THE PROBLEM
Only the lines below from the one containing "Task: Click the '* Required' notice text" through the one containing "Viewport: 1500px width, 600px height." belong in the answer, set down exactly, with the pictures left out.

DATA SECTION
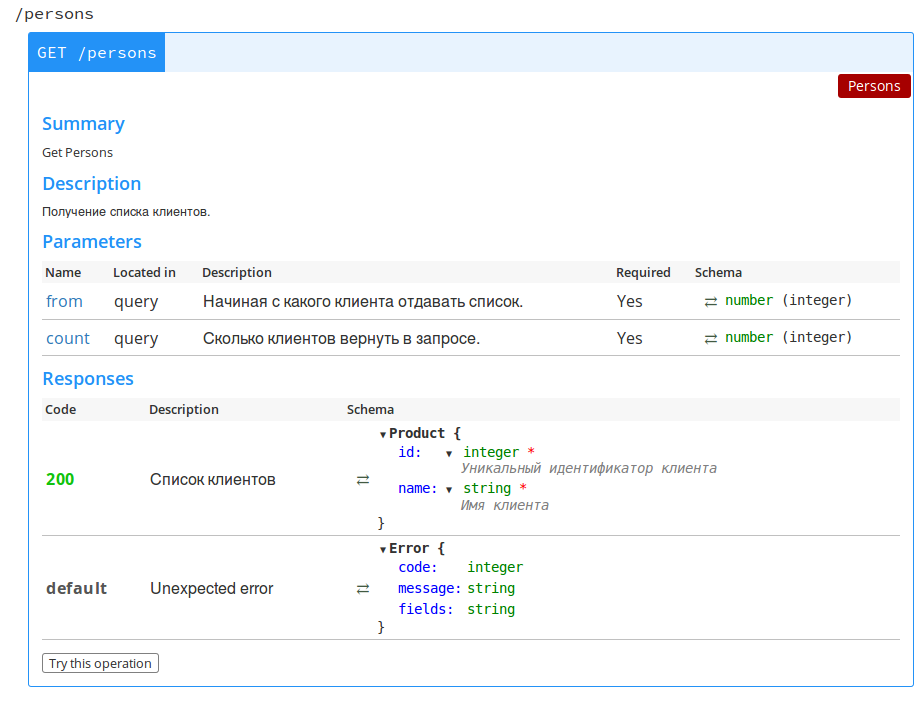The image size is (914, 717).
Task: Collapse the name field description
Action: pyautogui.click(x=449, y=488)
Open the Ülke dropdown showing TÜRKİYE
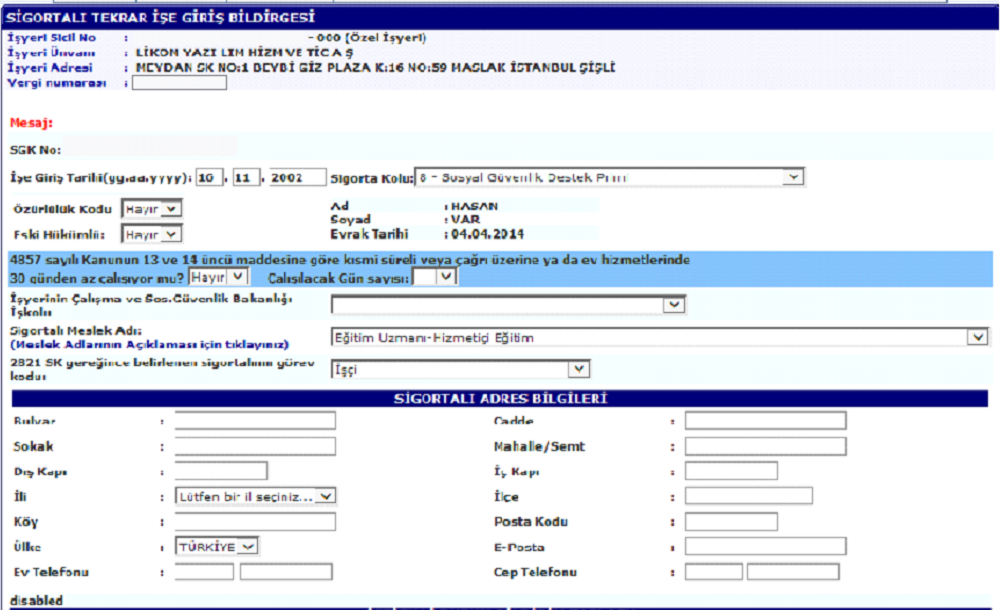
==
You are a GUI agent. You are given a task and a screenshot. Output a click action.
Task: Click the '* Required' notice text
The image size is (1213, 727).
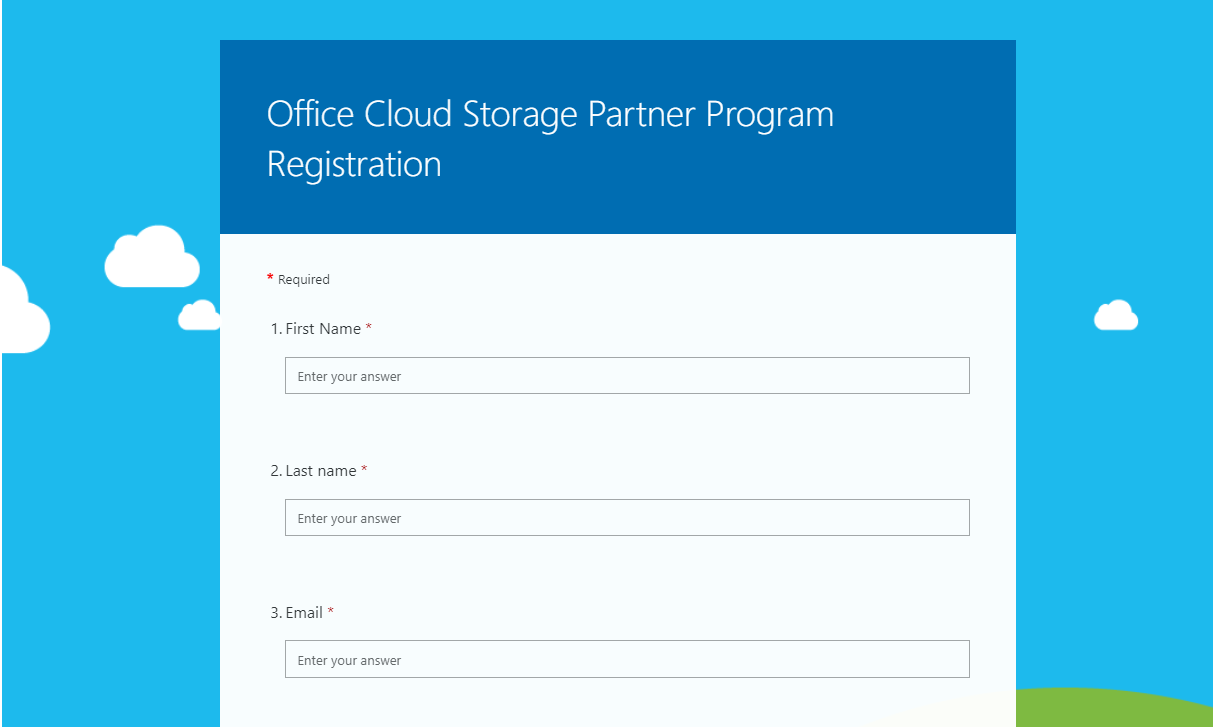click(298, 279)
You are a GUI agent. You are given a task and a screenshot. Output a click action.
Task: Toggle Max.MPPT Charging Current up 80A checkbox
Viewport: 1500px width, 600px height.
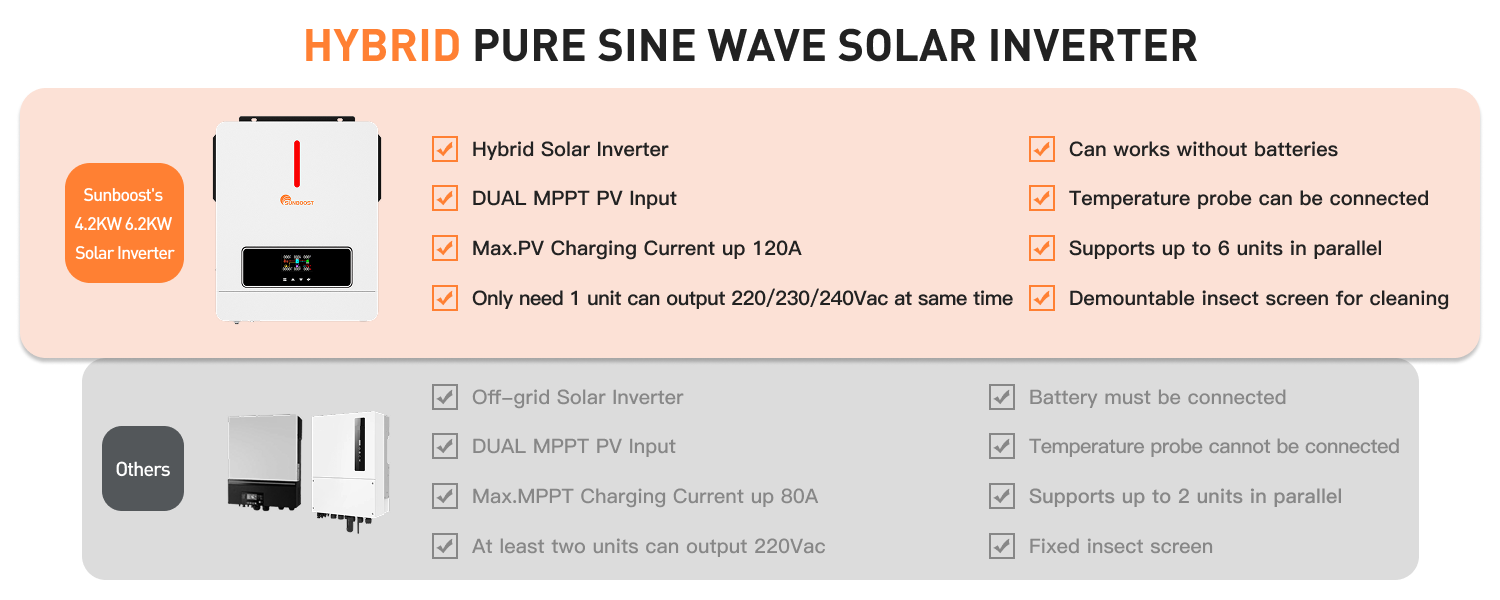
--
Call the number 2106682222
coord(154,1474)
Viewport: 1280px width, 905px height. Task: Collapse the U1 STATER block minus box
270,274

RESPONSE BELOW
Task: Click the '* Required' notice text
The image size is (1213, 727).
click(298, 279)
You are a GUI agent. You are given a task and a screenshot. Output a click action.
Task: Toggle Max.MPPT Charging Current up 80A checkbox
Viewport: 1500px width, 600px height.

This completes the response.